One of the by-products of research into solar cells for electricity production has been the investigation of solar energy to produce other sources of energy or useful products such as hydrogen fuel.
In this case a panel made at Rice University integrates catalytic electrodes and perovskite solar cells that, when triggered by sunlight, produce electricity. The current flows to the catalysts that turn water into hydrogen and oxygen, with a sunlight-to-hydrogen efficiency as high as 6.7 percent.
The device has two series-connected perovskite solar cells (PSCs) and two cobalt-phosphide CoP catalyst electrodes. The use of PSCs and CoP-catalysed water splitting is not new but Rice has packaged the two together in a single module that can be dropped into sunlit water and produce hydrogen without any other input. This is aided by the use of polymer insulating film called Surlyn.
The authors state that the module, while suitable for further efficiency optimization, is a self-sustaining producer of fuel that should be simple to mass produce.
The work was performed in the Lab of Rice materials chemist Jun Lou at Brown School of Engineering. The lead author was Rice postdoctoral fellow Jia Liang and the work is reported in the American Chemical Society journal ACS Nano.

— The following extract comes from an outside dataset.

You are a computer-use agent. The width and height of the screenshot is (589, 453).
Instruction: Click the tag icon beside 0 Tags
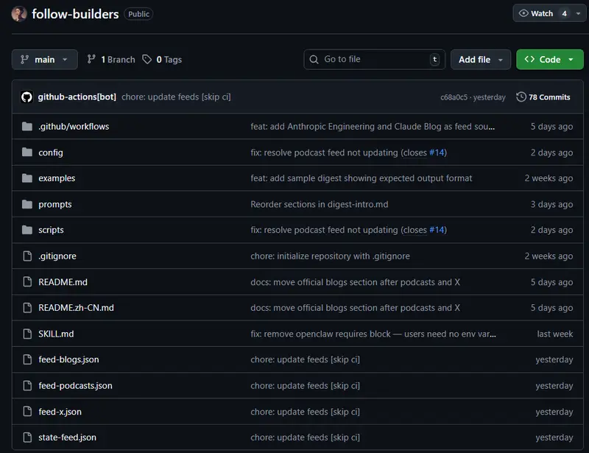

The most efficient perovskite PSCs have efficiencies of more than 25 percent but the materials for those PSCs are expensive and tend to be stressed by light, humidity and heat, the authors observed.
"Jia [Liang] has replaced the more expensive components, like platinum, in perovskite solar cells with alternatives like carbon," Lou said. "That lowers the entry barrier for commercial adoption. Integrated devices like this are promising because they create a system that is sustainable. This does not require any external power to keep the module running."